--- WORK TO BE COMPLETED ---
Return verbatim all lines from the first one in the records to the line with "You are a computer-use agent. Viewport: 670px", both ends kept.

--- GIVEN RECORDS ---
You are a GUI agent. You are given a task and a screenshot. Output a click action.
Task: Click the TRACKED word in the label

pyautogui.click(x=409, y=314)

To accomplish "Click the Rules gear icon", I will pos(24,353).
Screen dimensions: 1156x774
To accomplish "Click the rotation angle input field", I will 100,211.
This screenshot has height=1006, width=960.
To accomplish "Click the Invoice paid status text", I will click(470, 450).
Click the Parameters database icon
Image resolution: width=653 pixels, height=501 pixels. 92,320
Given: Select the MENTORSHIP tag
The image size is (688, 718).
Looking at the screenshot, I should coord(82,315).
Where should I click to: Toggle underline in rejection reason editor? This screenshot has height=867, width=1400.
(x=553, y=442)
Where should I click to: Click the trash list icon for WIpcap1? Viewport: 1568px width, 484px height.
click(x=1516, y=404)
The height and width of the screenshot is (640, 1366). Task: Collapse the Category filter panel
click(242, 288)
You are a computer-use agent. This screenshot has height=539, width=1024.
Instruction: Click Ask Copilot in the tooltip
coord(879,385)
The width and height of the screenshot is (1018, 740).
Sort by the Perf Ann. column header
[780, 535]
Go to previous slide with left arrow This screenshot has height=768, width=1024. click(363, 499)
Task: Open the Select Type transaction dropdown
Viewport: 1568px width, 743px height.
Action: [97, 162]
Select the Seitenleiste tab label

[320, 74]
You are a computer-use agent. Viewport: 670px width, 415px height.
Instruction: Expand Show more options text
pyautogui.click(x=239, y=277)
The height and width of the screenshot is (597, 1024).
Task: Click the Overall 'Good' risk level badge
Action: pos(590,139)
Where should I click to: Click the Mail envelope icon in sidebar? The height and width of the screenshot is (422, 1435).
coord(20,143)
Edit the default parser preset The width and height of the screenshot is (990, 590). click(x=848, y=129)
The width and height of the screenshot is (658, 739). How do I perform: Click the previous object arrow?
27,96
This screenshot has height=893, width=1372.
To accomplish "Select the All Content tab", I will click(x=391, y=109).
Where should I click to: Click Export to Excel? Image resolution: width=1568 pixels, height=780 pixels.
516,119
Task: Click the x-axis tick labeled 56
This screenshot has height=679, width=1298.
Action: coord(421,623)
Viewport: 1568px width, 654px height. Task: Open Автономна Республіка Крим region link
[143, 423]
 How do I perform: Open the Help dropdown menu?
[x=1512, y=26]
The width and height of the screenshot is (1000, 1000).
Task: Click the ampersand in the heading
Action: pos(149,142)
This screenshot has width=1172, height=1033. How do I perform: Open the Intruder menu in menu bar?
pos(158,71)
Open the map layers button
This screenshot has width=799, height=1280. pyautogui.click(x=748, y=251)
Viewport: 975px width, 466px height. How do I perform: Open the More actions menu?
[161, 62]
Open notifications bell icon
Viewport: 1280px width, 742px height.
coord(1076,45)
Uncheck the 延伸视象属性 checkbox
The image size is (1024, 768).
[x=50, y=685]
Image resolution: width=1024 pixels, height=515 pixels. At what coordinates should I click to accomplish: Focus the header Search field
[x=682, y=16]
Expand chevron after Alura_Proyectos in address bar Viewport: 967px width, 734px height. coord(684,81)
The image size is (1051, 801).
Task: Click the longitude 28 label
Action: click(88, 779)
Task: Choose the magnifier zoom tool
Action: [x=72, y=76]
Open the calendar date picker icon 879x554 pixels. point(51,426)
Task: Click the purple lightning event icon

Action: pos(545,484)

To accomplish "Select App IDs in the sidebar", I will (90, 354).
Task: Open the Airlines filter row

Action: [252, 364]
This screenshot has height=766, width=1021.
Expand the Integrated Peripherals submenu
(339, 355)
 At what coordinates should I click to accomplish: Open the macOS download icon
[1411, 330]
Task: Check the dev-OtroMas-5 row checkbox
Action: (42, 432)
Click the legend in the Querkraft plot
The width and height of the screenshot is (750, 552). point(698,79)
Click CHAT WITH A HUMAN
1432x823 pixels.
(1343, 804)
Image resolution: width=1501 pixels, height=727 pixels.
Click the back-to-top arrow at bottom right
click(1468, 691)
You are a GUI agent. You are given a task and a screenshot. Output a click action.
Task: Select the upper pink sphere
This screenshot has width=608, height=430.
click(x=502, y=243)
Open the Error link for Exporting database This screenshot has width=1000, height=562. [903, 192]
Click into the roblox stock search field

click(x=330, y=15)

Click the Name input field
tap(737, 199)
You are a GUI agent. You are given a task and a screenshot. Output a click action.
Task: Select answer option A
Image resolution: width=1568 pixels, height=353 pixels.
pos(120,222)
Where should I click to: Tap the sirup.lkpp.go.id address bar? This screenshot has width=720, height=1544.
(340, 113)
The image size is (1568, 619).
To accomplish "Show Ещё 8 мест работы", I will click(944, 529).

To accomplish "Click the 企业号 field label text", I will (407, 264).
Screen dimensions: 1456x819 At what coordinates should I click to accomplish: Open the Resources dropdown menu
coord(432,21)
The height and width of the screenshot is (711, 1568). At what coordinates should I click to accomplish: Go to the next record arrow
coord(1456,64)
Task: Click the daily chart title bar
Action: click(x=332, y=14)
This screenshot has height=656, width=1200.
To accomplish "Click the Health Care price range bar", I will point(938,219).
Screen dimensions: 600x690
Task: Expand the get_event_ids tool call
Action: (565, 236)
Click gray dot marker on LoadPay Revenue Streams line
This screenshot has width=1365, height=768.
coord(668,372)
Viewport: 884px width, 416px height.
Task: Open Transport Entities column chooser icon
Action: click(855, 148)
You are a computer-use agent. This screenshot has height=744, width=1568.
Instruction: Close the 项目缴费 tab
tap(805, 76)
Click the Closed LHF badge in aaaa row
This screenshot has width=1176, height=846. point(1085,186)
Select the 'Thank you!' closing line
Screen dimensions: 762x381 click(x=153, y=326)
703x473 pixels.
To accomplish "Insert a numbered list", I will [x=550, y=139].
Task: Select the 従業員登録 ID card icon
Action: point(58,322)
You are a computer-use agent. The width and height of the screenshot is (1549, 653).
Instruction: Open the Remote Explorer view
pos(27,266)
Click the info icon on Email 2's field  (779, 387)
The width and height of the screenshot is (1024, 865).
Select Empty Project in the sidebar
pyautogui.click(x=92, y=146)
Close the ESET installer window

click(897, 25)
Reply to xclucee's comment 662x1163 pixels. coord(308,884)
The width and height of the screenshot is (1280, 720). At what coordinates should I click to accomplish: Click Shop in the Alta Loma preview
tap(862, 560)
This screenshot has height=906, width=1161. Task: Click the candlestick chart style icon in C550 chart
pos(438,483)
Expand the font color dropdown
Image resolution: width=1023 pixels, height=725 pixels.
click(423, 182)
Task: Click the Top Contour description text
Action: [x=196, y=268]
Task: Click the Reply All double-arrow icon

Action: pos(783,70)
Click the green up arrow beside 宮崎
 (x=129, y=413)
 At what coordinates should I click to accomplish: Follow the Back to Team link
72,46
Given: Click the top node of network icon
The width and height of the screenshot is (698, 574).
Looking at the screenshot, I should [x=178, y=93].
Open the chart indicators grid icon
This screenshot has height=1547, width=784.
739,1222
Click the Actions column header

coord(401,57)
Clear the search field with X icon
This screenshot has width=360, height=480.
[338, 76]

--- FINAL ANSWER ---
You are a GUI agent. You are given a task and a screenshot. Output a click action.
Task: Click the TRACKED word in the label

pyautogui.click(x=409, y=314)

To accomplish "Click the Rules gear icon", I will pos(24,353).
Screen dimensions: 1156x774
To accomplish "Click the rotation angle input field", I will 100,211.
This screenshot has height=1006, width=960.
To accomplish "Click the Invoice paid status text", I will click(470, 450).
Click the Parameters database icon
Image resolution: width=653 pixels, height=501 pixels. 92,320
Given: Select the MENTORSHIP tag
The image size is (688, 718).
Looking at the screenshot, I should coord(82,315).
Where should I click to: Toggle underline in rejection reason editor? This screenshot has height=867, width=1400.
(x=553, y=442)
Where should I click to: Click the trash list icon for WIpcap1? Viewport: 1568px width, 484px height.
click(x=1516, y=404)
The height and width of the screenshot is (640, 1366). Task: Collapse the Category filter panel
click(242, 288)
You are a computer-use agent. This screenshot has height=539, width=1024.
Instruction: Click Ask Copilot in the tooltip
coord(879,385)
The width and height of the screenshot is (1018, 740).
Sort by the Perf Ann. column header
[780, 535]
Go to previous slide with left arrow This screenshot has height=768, width=1024. click(363, 499)
Task: Open the Select Type transaction dropdown
Viewport: 1568px width, 743px height.
Action: [97, 162]
Select the Seitenleiste tab label

[320, 74]
You are a computer-use agent. Viewport: 670px width, 415px height.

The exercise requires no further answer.